Lo peor, de todos modos, está por llegar. El reino, con sus ingentes reservas financieras a la baja por la brutal caída de los precios del petróleo, ha optado por asumir un protagonismo regional sorprentemente muy alejado del tono menor y la sobriedad que le caracterizaban.

Así, ha bendecido al régimen militar egipcio (fundamentalmente por la liquidación política y física de los legales 'Hermanos Musulmanes', un error que Occidente pagará caro) se ha metido de lleno en la guerra civil yemení para impedir eventualmente la victoria de los huthíes, una rama menor del troncoo shíi, y no es seguro que gane y ha reincendiado su crítica relación con la gran potencia regional shií, el influyente y sólido Irán en trance de rehabilitación por Washington.

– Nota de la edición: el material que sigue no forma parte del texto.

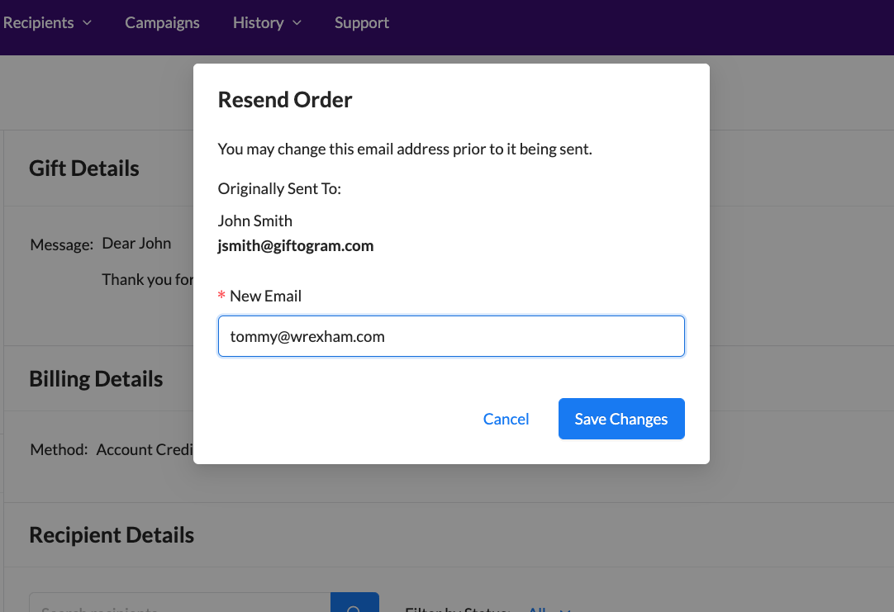The width and height of the screenshot is (894, 612).
Task: Select the Recipient Details section heading
Action: [x=112, y=535]
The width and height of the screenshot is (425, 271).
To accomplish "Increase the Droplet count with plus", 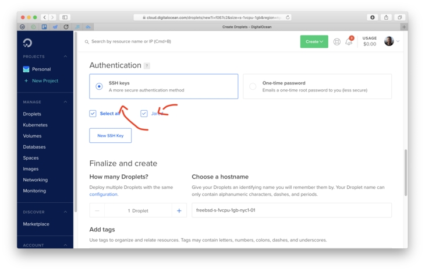I will (x=179, y=210).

Y no tiene clara y consensuadamente resuelta la sucesión en el trono, de nuevo enfrentada a las viejas rivalidades entre los clanes de la familia Saud, interminable, autónoma en muchas de sus decisiones y desprestigiada en términos personales y políticos. El gran protector americano -Obama, por obvias razones prácticas mantiene la alianza estratégica y ha visitado Ryad- evidencia dudas de fondo y ayer mismo, en un lenguaje profesionalmente mesurado pero que indica un reproche, hizo saber su "profunda preocupación" por las ejecuciones y la UE fue más explícita y expresó su "condena" de las mismas

Definitivamente, alguien en el gran reino wahabí no rige bien. Si el viejo y astuto Saud, a quien sus hagiógraficos tipo Benoist-Bechin, llaman 'el Grande' resucitara tal vez desaprobaría una política tan tajante, tan ausente de matices y tan solitaria.